▸ YOUR OBJECTIVE:
Pictures aside, print all of the data below exactly as written.

▸ PROVIDED DATA:
──────

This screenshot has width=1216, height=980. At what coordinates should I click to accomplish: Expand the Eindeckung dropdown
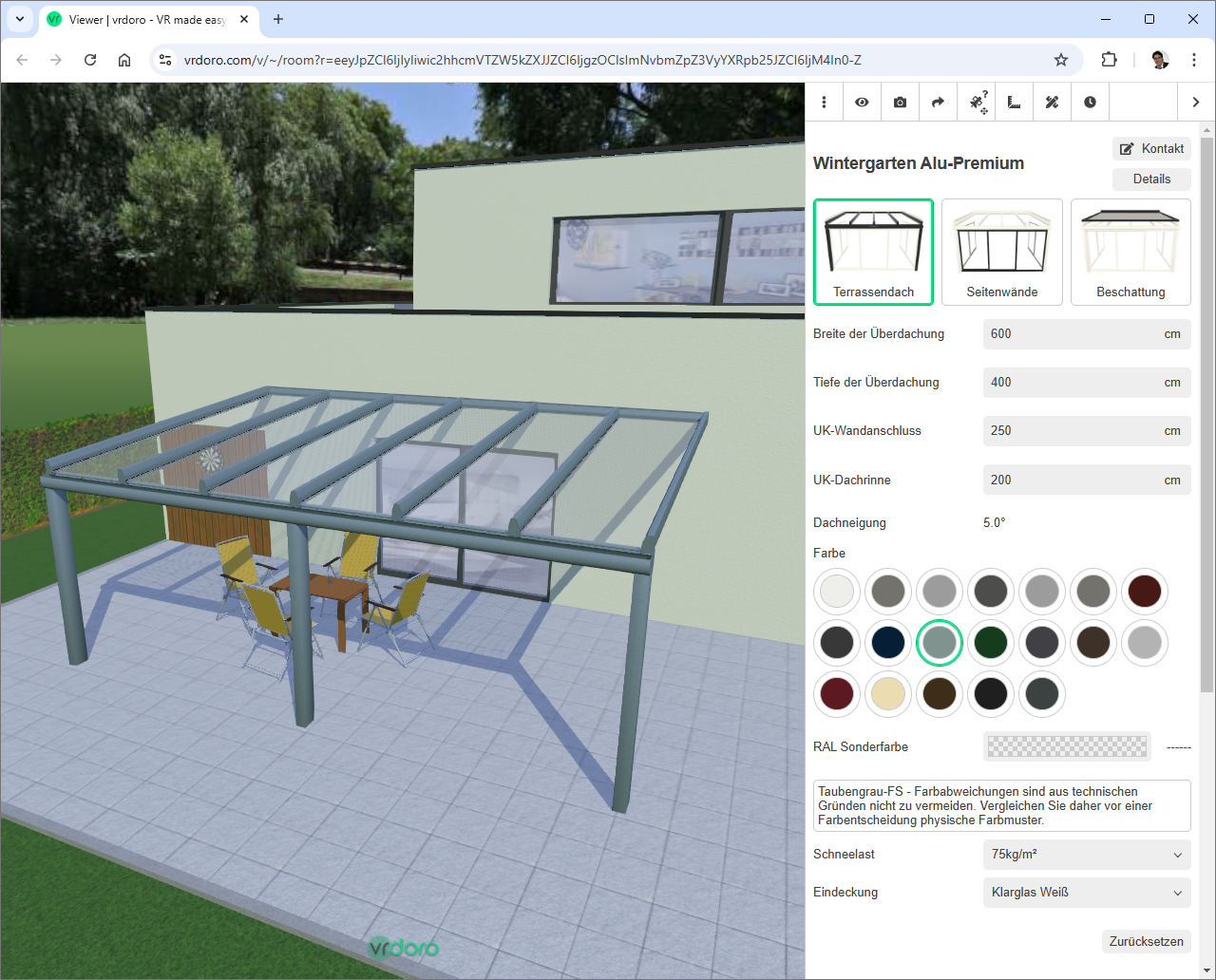click(x=1086, y=893)
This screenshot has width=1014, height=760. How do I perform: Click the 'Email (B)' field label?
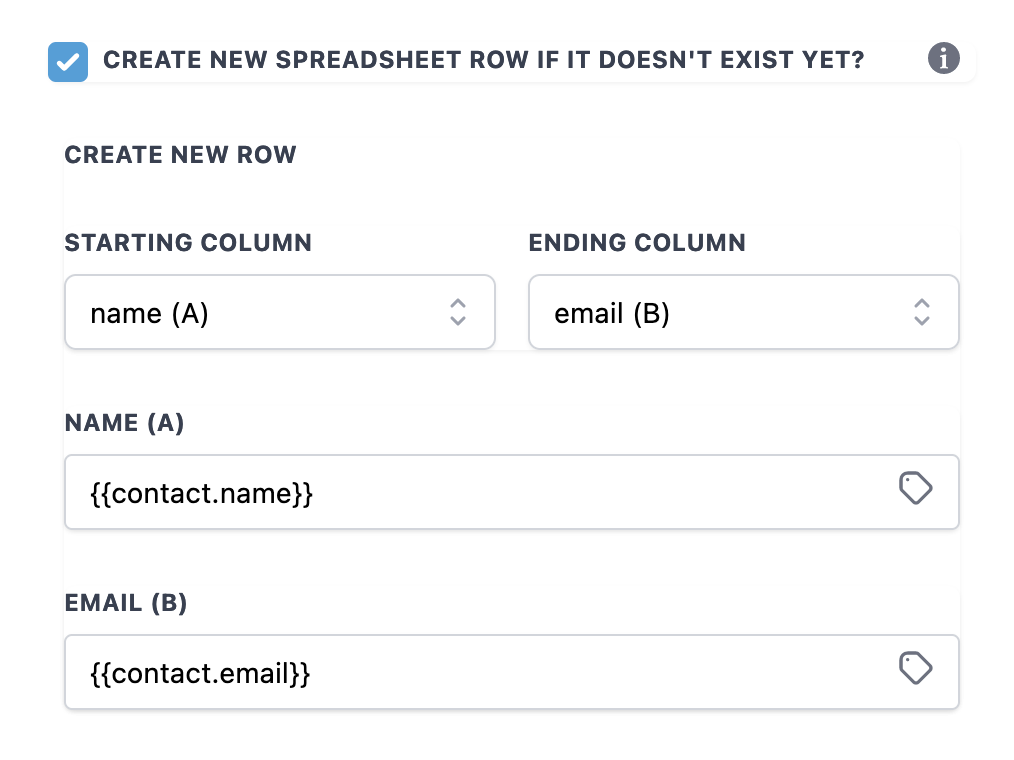coord(126,603)
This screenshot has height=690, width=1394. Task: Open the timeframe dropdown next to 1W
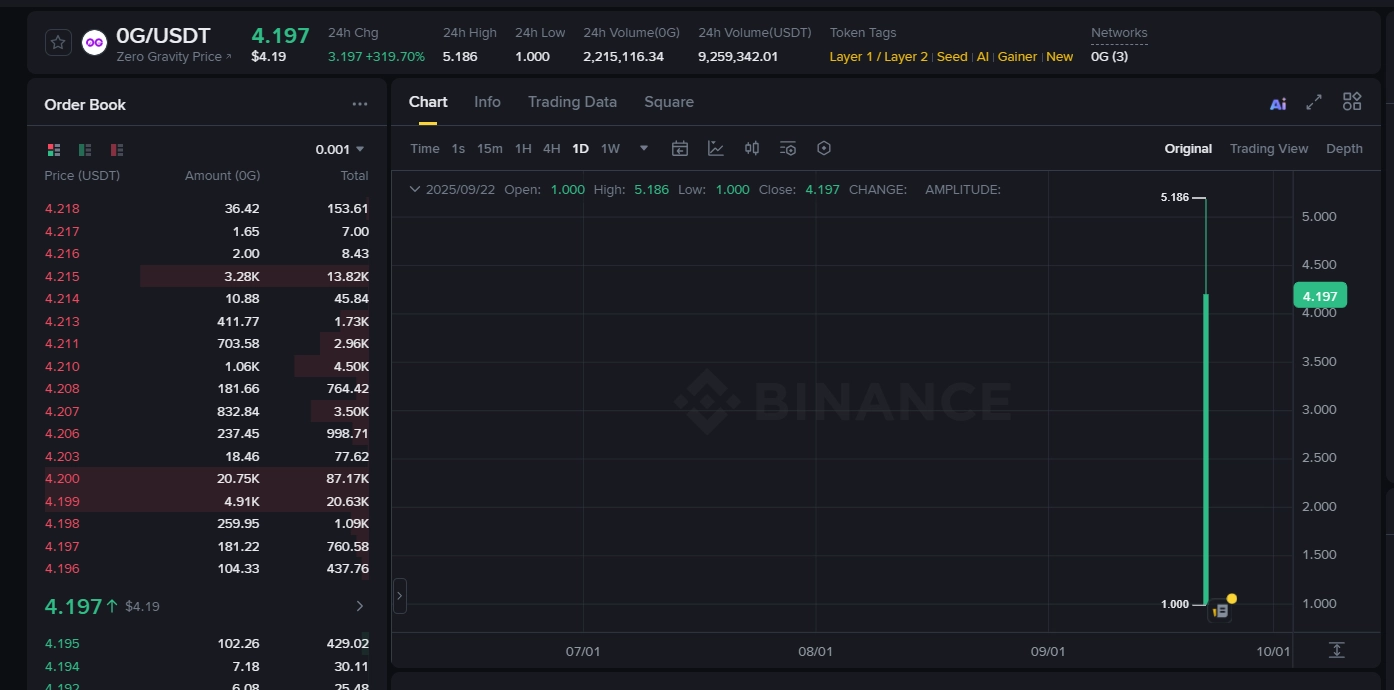(x=641, y=147)
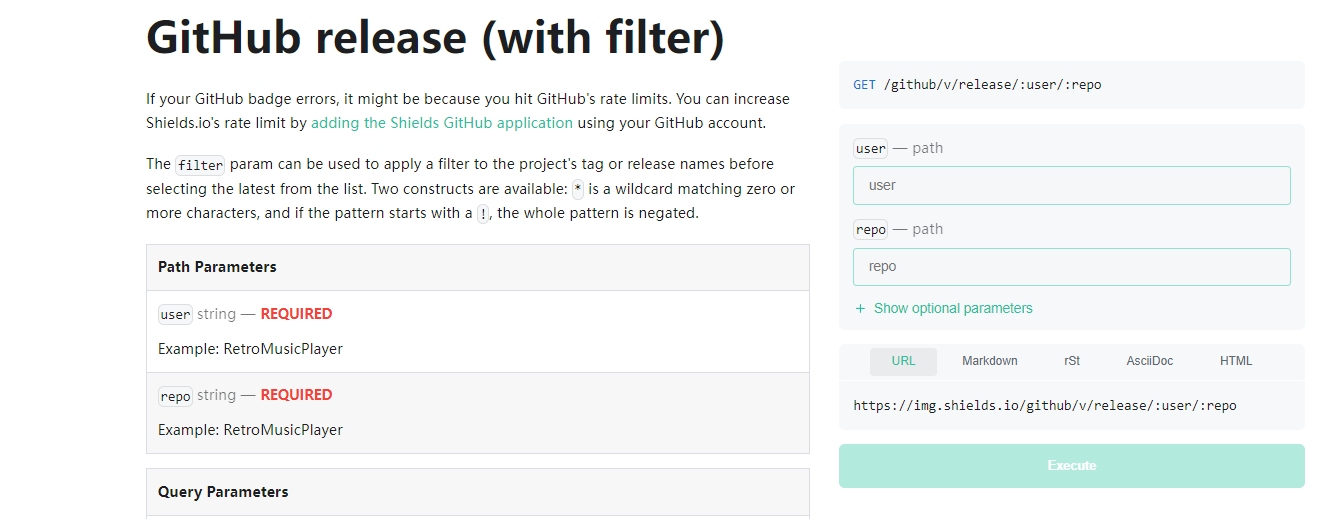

──────

▸ WRITTEN ANSWER:
This screenshot has width=1216, height=980. At what coordinates should I click to accomplish: Expand the Eindeckung dropdown
click(x=1086, y=893)
This screenshot has width=1014, height=760. How do I perform: Click the 'Email (B)' field label?
coord(126,603)
This screenshot has height=690, width=1394. Task: Open the timeframe dropdown next to 1W
(x=641, y=147)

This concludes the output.